**PROMPT**
Reproduce the following patent claims about a work vehicle word for word, in full.

2. The work vehicle of claim 1, further comprising: a work
attachment removably connected to the chassis and having a
plurality of hydraulic actuators in fluid communication with the
secondary ports.
3. The work vehicle of claim 2 in which at least one of the
hydraulic actuators is a hydraulic cylinder.
4. The work vehicle of claim 2 in which at least one of the
hydraulic actuators is a hydraulic motor.
5. The work vehicle of claim 2 in which the work attachment
comprises a grappler having a pair of pivotable jaws in which one
of the hydraulic actuators is a cylinder configured to open and
close the jaws and another of the hydraulic actuators is a motor
configured to rotate the pair of jaws.
6. The work vehicle of claim 1, further comprising: a pivotable
lift arm in which the hydraulic manifold is situated on the lift
arm.
7. The work vehicle of claim 1, the hydraulic manifold further
comprising: a plurality of check valves in which each secondary
port is in fluid communication with one of the check valves; and a
discharge valve in fluid communication with the check valves.
8. The work vehicle of claim 7, further comprising: a hand-operated
control element configured to open the discharge valve.
9. The work vehicle of claim 7 in which fluid flows through the
check valves from upstream to downstream and in which the check
valves having a higher upstream pressure open before the check
valves having a lower upstream pressure.

**DATASET SECTION**
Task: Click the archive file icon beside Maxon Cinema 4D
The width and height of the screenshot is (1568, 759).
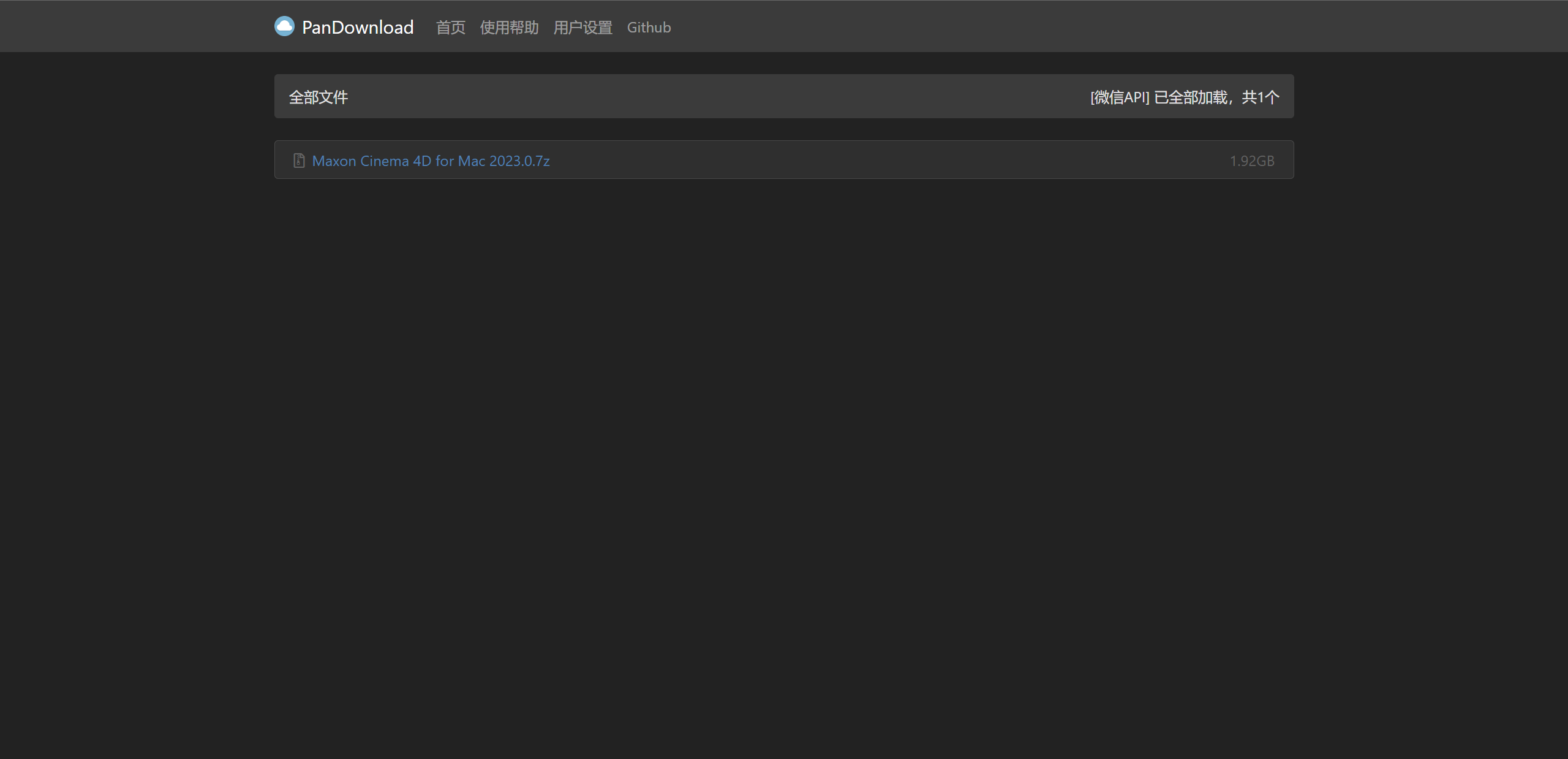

**EXERCISE ANSWER**
2. The work vehicle of claim 1, further comprising: a work
attachment removably connected to the chassis and having a
plurality of hydraulic actuators in fluid communication with the
secondary ports.
3. The work vehicle of claim 2 in which at least one of the
hydraulic actuators is a hydraulic cylinder.
4. The work vehicle of claim 2 in which at least one of the
hydraulic actuators is a hydraulic motor.
5. The work vehicle of claim 2 in which the work attachment
comprises a grappler having a pair of pivotable jaws in which one
of the hydraulic actuators is a cylinder configured to open and
close the jaws and another of the hydraulic actuators is a motor
configured to rotate the pair of jaws.
6. The work vehicle of claim 1, further comprising: a pivotable
lift arm in which the hydraulic manifold is situated on the lift
arm.
7. The work vehicle of claim 1, the hydraulic manifold further
comprising: a plurality of check valves in which each secondary
port is in fluid communication with one of the check valves; and a
discharge valve in fluid communication with the check valves.
8. The work vehicle of claim 7, further comprising: a hand-operated
control element configured to open the discharge valve.
9. The work vehicle of claim 7 in which fluid flows through the
check valves from upstream to downstream and in which the check
valves having a higher upstream pressure open before the check
valves having a lower upstream pressure.